The futility and danger of isolationism were exposed in September 1931 when the Japanese, long dominant in Chinese Manchuria, marched their army in and converted the province into a puppet state named Manchukuo. This violated both the Kellogg-Briand and Nine-Power pacts. China, now controlled by General Chiang Kai-shek, appealed to the League of Nations and to the United States for help. Neither would intervene. When League officials asked about the possibility of American cooperation in some kind of police action, President Hoover refused to consider either economic or military reprisals. The United States was not a world policeman, he said. The Nine-Power and Kellogg-Briand treaties were “solely moral instruments.”

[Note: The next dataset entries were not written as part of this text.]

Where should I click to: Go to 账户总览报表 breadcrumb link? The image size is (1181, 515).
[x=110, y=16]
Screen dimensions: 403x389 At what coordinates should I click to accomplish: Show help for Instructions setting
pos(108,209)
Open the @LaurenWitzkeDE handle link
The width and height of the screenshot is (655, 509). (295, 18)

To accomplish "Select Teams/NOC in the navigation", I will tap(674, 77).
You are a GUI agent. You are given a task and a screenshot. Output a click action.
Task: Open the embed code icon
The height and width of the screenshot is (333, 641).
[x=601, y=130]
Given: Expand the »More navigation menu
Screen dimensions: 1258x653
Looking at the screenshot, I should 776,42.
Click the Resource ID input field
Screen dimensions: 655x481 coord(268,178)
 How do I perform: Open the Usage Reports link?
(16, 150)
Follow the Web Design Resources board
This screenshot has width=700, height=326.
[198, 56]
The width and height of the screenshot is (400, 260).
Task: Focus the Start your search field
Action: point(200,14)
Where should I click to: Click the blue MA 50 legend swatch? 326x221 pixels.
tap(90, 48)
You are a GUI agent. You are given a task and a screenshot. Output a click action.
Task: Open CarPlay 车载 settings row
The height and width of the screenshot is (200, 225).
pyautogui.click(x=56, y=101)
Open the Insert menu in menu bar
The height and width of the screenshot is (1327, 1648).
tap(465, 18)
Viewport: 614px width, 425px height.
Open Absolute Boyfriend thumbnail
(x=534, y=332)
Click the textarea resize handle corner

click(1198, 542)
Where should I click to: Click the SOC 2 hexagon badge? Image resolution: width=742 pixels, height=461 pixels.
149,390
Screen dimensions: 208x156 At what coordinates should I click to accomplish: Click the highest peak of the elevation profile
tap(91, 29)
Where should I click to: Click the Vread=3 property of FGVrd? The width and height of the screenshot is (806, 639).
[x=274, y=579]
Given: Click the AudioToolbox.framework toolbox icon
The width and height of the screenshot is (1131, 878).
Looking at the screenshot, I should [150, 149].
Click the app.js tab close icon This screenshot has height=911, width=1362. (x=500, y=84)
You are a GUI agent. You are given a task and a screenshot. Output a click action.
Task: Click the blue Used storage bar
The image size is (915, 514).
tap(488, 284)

The League sent a commission to Manchuria to investigate. Henry L. Stimson, Hoover’s secretary of state, announced (the Stimson Doctrine) that the United States would never recognize the legality of seizures made in violation of American treaty rights. This served only to irritate the Japanese.
In January 1932 Japan attacked Shanghai, the bloody battle marked by the indiscriminate bombing of residential districts. When the League at last officially condemned their aggressions, the Japanese withdrew from the organization and extended their control of northern China. The lesson of Manchuria was not lost on Adolf Hitler, who became chancellor of Germany on January 30, 1933.
It is easy, in surveying the diplomatic events of 1920-1929, to condemn the United States and the European democracies for their unwillingness to stand up for principles, their refusal to resist when Japan and later Germany and Italy embarked on the aggressions
That led to World War II. It is also proper to place some of the blame for the troubles of the era on the United States and the European democracies, which controlled much of the world’s resources and were primarily interested in holding on to what they had.